Farming News - ADM Agriculture Wheat and Grain Market Report

ADM Agriculture Wheat and Grain Market Report

18 Dec 2020
Frontdesk / Arable

Jonathan Lane, ADM Agriculture’s head of grain trading, comments on the wheat market

Hemswell, Lincolnshire, 17 December 2020


News that an export tax will run alongside Russia’s export quota from mid February to the end of June has dominated this week’s market news.


The tax, set at €25/t, is aimed at reducing record high domestic prices, although Russian farmers seem less than interested in selling at the moment, given concerns over new crop prospects.


Exporters still have to cover existing sales up to the start of the quota. With seasonal logistics also starting to bite, prices may remain underpinned by export demand into the middle of January.


US prices are up about $3/t on the week in response to the news. 


Egypt’s state buyer GASC has purchased 120,000t of Romanian and 115,000t of Ukrainian wheat for February 1-15 shipment. Russian prices were uncompetitive due to sellers adopting export tax price protection.


In its monthly update, Strategie Grains lowered the projection for the 2020/21 EU soft wheat crop by 300,000t to 129.6mln t, whilst citing a heavier outlook for 2021/22.


Non-EU soft wheat exports in the 2020/21 marketing season had reached 11.6mln t as of 13 December, down 17% from the volume cleared last year.
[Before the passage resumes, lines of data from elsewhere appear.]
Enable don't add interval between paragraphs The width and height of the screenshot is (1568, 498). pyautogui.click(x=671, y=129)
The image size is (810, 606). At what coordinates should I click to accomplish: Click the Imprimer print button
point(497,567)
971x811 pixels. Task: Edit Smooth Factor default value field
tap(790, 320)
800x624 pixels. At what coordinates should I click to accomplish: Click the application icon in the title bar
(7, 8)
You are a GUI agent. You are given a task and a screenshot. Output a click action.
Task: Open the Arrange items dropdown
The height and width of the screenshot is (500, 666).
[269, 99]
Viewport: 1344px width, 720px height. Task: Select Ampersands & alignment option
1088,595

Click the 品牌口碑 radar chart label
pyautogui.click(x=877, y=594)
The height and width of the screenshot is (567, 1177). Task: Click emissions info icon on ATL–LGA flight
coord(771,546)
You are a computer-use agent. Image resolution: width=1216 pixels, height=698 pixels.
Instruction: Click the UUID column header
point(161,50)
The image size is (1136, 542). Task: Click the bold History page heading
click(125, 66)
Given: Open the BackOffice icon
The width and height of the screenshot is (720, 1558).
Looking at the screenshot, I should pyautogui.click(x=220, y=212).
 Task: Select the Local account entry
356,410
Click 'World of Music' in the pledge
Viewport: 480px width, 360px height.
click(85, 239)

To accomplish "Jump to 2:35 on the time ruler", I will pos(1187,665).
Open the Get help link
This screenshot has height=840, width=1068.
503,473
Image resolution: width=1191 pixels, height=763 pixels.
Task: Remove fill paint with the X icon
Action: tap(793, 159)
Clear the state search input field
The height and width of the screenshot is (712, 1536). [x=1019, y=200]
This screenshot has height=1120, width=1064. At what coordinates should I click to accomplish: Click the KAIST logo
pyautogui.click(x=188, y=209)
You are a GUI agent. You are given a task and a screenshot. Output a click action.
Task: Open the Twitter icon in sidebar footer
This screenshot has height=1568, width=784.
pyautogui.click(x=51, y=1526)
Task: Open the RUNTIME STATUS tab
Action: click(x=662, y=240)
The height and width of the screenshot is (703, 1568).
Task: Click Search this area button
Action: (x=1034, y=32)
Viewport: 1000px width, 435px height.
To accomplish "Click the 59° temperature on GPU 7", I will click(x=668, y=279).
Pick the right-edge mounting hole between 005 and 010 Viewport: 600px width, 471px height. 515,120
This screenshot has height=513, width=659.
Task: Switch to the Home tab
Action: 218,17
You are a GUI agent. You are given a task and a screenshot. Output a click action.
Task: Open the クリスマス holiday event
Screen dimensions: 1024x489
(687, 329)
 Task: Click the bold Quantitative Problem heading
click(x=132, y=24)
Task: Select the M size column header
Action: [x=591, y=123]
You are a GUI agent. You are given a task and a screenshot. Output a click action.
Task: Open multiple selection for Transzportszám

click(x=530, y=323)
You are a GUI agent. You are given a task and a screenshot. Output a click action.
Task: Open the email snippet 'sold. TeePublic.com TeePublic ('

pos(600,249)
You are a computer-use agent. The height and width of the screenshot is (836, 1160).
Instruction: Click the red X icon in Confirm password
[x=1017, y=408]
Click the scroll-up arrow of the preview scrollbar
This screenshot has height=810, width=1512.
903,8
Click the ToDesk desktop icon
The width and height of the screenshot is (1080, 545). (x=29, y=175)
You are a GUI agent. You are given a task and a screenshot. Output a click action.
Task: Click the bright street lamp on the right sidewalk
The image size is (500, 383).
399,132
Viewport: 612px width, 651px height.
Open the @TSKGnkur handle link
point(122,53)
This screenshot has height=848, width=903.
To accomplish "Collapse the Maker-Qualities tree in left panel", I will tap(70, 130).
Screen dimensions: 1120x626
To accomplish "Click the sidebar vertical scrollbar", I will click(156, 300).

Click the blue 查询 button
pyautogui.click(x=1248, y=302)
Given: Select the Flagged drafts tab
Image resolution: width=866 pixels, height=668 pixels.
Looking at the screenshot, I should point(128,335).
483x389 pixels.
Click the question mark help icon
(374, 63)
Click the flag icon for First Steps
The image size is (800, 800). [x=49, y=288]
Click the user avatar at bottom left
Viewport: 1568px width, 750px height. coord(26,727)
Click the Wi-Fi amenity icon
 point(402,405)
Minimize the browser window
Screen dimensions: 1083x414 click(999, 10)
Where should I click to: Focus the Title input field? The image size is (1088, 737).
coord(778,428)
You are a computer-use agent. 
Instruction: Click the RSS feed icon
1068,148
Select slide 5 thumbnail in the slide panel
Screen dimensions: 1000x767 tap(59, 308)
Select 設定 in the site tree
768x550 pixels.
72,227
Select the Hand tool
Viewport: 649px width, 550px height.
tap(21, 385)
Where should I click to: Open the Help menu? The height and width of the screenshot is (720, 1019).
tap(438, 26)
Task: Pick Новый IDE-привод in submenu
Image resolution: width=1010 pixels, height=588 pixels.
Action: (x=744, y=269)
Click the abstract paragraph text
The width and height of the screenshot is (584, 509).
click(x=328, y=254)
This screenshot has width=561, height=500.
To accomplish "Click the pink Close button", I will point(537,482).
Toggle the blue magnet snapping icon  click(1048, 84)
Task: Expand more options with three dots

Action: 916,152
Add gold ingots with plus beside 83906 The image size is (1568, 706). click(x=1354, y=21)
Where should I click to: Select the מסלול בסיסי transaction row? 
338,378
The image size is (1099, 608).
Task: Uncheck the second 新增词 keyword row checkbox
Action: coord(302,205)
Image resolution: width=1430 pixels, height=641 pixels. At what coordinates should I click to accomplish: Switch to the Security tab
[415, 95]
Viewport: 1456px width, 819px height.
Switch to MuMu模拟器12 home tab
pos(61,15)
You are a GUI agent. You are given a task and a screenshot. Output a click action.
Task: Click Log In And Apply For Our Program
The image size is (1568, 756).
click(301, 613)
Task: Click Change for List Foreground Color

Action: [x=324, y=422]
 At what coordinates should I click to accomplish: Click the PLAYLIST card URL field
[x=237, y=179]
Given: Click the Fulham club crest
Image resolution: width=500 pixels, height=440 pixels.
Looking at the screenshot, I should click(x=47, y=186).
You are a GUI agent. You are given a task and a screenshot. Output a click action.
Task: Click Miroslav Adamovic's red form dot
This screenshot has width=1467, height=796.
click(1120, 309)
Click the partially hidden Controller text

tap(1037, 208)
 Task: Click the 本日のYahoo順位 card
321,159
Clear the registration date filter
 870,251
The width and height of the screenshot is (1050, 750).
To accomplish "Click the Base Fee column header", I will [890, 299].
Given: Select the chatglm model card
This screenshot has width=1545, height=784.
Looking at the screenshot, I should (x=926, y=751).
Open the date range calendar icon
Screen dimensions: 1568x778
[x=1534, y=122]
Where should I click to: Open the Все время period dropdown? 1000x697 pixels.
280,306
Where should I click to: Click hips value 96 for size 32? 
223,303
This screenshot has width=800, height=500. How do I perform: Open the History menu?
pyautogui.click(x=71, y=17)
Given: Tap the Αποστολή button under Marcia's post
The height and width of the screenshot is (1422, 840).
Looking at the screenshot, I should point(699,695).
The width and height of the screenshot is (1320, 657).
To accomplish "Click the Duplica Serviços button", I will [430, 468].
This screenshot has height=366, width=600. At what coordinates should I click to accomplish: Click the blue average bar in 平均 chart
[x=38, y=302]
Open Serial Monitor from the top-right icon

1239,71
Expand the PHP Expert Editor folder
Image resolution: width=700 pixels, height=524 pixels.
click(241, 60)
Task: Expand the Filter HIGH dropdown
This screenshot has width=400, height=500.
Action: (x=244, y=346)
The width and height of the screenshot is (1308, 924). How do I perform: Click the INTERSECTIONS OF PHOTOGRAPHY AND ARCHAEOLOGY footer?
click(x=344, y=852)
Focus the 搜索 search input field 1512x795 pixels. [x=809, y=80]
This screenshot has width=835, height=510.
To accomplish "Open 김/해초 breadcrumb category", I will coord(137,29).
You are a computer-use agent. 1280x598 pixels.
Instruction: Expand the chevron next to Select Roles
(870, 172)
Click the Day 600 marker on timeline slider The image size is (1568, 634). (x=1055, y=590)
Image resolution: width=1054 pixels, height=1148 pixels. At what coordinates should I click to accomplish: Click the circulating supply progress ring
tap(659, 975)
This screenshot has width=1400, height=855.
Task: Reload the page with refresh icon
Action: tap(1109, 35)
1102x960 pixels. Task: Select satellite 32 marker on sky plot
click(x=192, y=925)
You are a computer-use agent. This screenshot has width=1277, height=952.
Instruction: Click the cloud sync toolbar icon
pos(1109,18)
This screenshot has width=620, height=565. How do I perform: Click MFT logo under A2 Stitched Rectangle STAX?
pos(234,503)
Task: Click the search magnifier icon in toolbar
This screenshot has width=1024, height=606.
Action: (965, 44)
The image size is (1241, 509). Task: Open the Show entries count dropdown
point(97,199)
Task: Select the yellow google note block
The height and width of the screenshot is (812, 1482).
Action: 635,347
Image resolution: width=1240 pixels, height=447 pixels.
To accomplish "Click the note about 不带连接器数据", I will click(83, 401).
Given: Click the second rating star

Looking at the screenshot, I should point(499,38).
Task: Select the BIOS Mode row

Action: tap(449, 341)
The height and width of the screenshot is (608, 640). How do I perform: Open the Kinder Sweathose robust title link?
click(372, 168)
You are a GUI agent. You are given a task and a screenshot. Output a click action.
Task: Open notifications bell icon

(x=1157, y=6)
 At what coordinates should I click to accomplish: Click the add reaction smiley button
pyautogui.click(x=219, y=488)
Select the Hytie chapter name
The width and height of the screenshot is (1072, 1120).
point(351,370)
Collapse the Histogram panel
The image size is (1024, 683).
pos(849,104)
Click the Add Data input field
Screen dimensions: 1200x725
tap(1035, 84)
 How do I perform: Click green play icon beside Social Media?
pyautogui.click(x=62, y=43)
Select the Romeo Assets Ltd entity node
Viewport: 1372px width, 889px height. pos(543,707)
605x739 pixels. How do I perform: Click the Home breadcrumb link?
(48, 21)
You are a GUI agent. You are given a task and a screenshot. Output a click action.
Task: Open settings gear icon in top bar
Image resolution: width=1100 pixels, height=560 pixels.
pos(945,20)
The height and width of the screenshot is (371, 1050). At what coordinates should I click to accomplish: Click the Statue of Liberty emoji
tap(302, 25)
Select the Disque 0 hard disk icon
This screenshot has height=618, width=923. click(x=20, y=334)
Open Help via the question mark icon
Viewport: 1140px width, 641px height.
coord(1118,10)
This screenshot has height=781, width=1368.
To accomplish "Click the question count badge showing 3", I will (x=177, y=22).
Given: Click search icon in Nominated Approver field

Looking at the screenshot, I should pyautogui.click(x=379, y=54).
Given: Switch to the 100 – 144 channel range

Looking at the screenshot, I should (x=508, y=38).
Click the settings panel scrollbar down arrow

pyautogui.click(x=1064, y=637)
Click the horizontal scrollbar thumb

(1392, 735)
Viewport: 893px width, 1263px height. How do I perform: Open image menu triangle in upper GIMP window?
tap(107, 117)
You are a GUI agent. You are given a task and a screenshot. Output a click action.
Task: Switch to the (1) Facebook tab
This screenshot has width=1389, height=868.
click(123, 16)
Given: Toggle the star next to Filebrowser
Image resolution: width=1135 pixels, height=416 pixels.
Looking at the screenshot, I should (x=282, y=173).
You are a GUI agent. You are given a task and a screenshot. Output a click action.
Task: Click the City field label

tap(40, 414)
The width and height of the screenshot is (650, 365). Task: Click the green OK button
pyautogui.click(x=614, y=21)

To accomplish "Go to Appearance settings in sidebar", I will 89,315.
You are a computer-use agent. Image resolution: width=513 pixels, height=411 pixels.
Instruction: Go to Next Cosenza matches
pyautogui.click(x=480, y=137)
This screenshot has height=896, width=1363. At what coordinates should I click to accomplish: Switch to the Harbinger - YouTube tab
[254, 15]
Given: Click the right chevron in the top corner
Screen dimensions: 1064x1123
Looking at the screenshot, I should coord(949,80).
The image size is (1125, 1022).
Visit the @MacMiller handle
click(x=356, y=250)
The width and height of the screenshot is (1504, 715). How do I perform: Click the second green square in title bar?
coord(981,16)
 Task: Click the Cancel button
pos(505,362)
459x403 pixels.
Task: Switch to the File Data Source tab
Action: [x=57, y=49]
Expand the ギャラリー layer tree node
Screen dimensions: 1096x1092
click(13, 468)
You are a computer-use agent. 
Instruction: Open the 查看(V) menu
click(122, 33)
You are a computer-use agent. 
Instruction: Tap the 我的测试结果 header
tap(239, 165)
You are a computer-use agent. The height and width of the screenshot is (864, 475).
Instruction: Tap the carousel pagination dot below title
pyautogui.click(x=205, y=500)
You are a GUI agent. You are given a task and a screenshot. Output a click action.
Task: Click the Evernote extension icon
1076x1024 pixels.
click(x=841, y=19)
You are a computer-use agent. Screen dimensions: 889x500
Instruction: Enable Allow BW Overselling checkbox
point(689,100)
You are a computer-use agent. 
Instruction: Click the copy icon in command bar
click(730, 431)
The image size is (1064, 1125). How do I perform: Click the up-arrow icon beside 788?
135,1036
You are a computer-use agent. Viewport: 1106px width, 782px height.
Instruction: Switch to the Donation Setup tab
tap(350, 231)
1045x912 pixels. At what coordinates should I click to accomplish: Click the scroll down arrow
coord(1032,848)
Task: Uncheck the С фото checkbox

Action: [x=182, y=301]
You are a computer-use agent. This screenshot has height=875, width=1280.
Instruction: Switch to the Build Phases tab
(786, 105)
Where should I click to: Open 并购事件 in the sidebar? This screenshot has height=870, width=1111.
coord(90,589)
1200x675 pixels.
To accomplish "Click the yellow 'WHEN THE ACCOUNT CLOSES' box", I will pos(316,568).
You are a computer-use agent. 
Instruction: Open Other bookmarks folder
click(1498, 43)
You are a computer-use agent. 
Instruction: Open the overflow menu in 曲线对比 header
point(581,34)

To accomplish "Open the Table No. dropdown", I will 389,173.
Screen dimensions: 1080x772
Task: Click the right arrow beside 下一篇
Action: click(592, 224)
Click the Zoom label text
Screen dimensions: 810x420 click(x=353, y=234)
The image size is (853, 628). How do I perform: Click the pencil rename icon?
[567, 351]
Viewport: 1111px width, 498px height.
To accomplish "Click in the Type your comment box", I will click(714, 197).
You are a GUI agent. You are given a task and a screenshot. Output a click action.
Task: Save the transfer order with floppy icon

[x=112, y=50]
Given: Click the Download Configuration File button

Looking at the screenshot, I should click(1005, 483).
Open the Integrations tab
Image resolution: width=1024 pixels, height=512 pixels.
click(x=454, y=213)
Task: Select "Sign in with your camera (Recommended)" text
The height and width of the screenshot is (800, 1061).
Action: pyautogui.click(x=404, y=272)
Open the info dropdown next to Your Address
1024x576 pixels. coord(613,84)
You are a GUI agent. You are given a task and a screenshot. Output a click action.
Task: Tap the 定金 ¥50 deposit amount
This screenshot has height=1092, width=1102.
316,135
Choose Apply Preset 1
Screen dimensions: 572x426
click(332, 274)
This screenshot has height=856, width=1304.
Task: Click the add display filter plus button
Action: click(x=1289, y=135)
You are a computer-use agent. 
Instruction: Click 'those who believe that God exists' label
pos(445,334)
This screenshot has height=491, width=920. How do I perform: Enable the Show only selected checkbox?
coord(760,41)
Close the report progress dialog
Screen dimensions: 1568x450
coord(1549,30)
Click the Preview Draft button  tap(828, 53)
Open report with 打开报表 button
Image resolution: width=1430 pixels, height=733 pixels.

Brazil expects to harvest a record grain crop of 266mln t in the 2020/21 harvesting season, mainly due to an expansion of its soybean crop.


Buenos Aires Grain Exchange sees Argentina wheat harvest as 53.5% complete compared with 61% this time last year. 


Egypt aims to produce more than 10mln t of wheat this year, as the world’s largest importer tries to lower its dependency on imports.


UK prices are trading up about £1/t on the week, despite a firmer pound that reflected renewed hopes that an agreement on a Brexit trade deal agreement might be closer.


Over the next few weeks, cash markets will become ill-defined as seasonal logistics reduce availability. Cash premiums should remain well supported into the new year, when hopefully we all should know where the UK stands trade-wise.